[Supplied material]
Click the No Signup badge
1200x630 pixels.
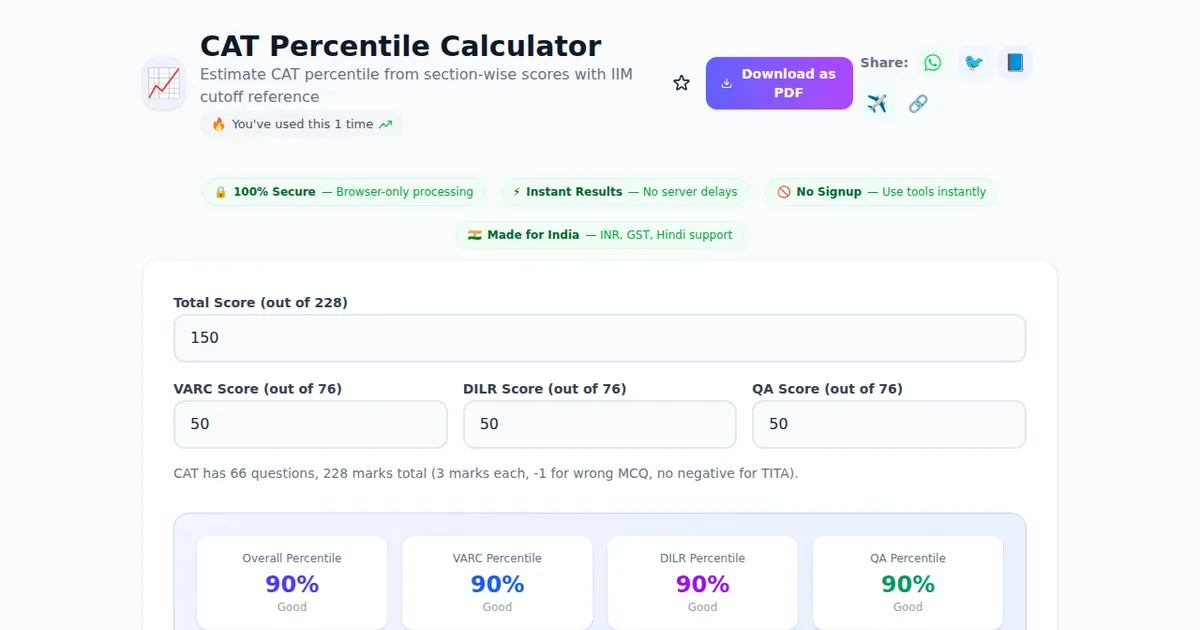(880, 191)
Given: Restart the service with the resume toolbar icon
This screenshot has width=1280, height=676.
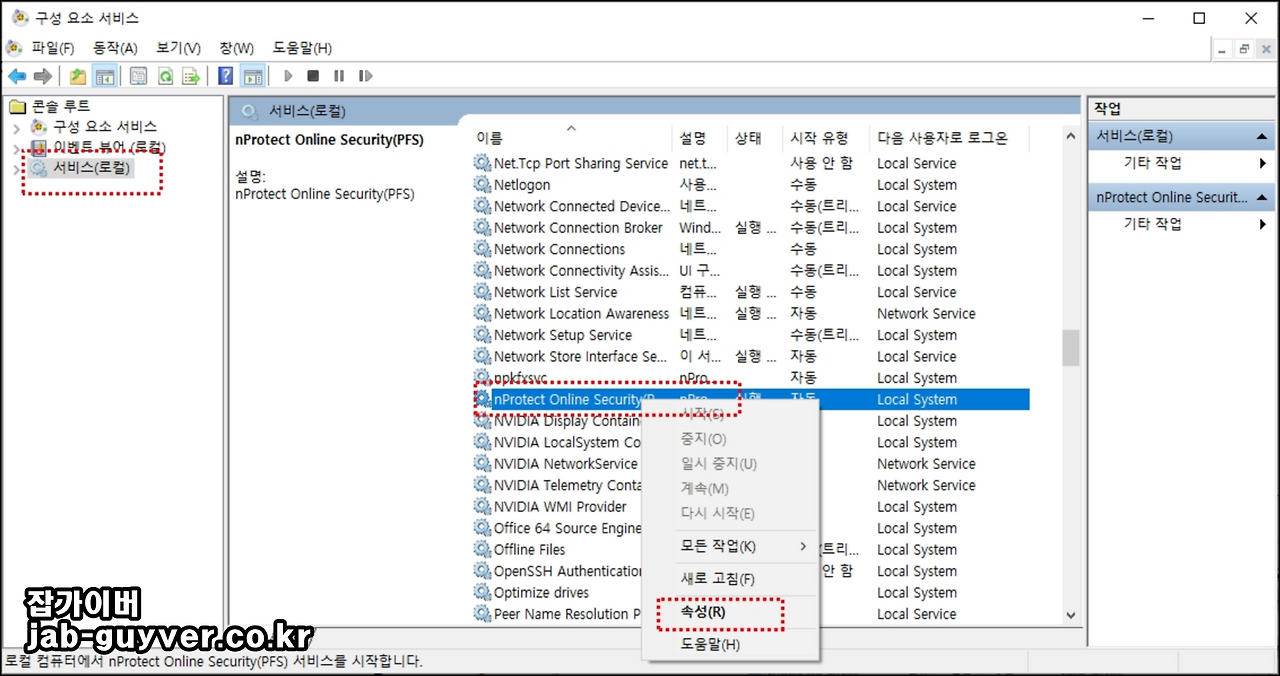Looking at the screenshot, I should (366, 75).
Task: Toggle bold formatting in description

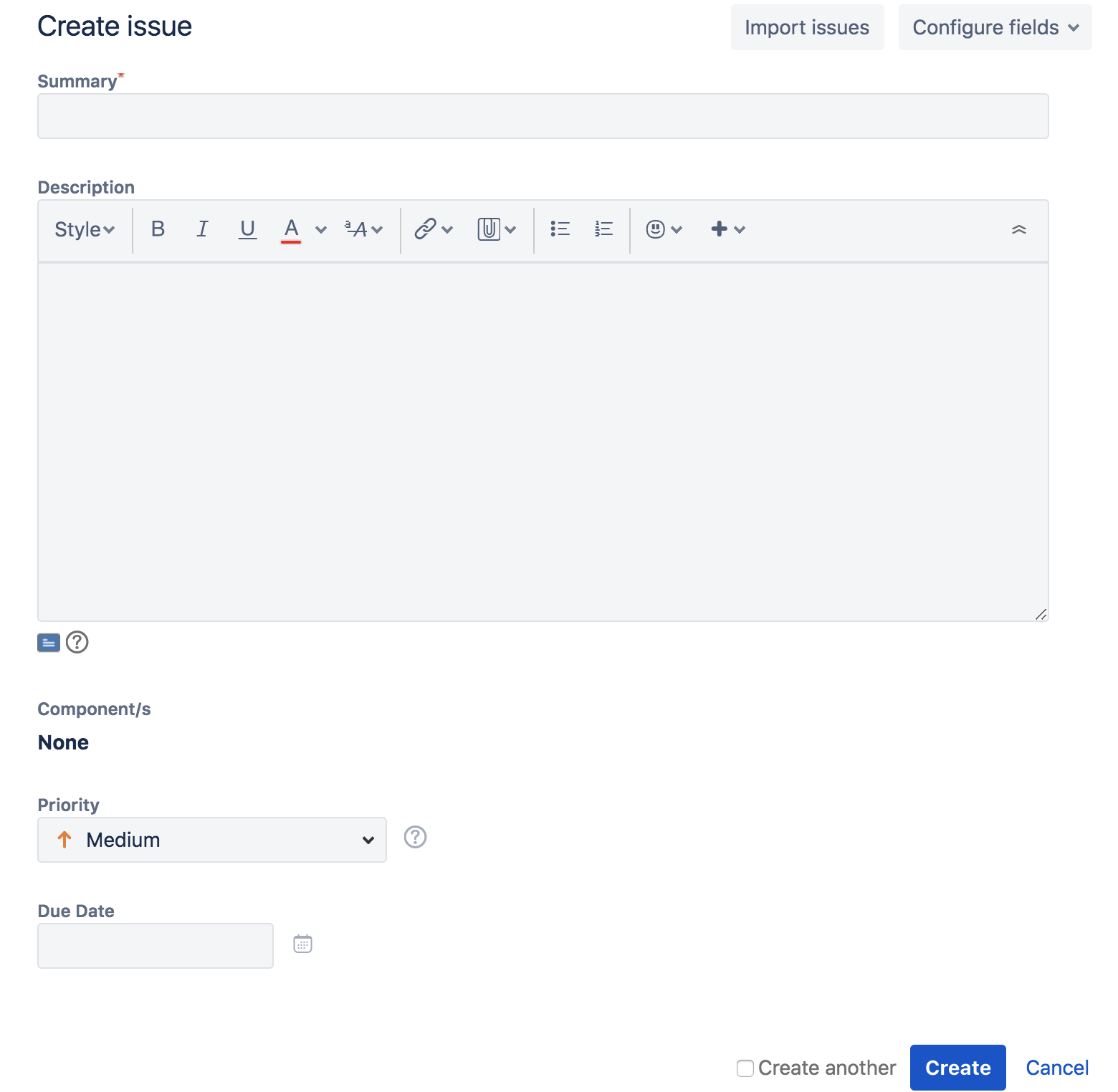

[Problem to work on]
Write out the records above once more, word for word, with no pictures.

[The answer]
Click the No Signup badge
1200x630 pixels.
(880, 191)
Given: Restart the service with the resume toolbar icon
This screenshot has width=1280, height=676.
Looking at the screenshot, I should (366, 75).
Task: Toggle bold formatting in description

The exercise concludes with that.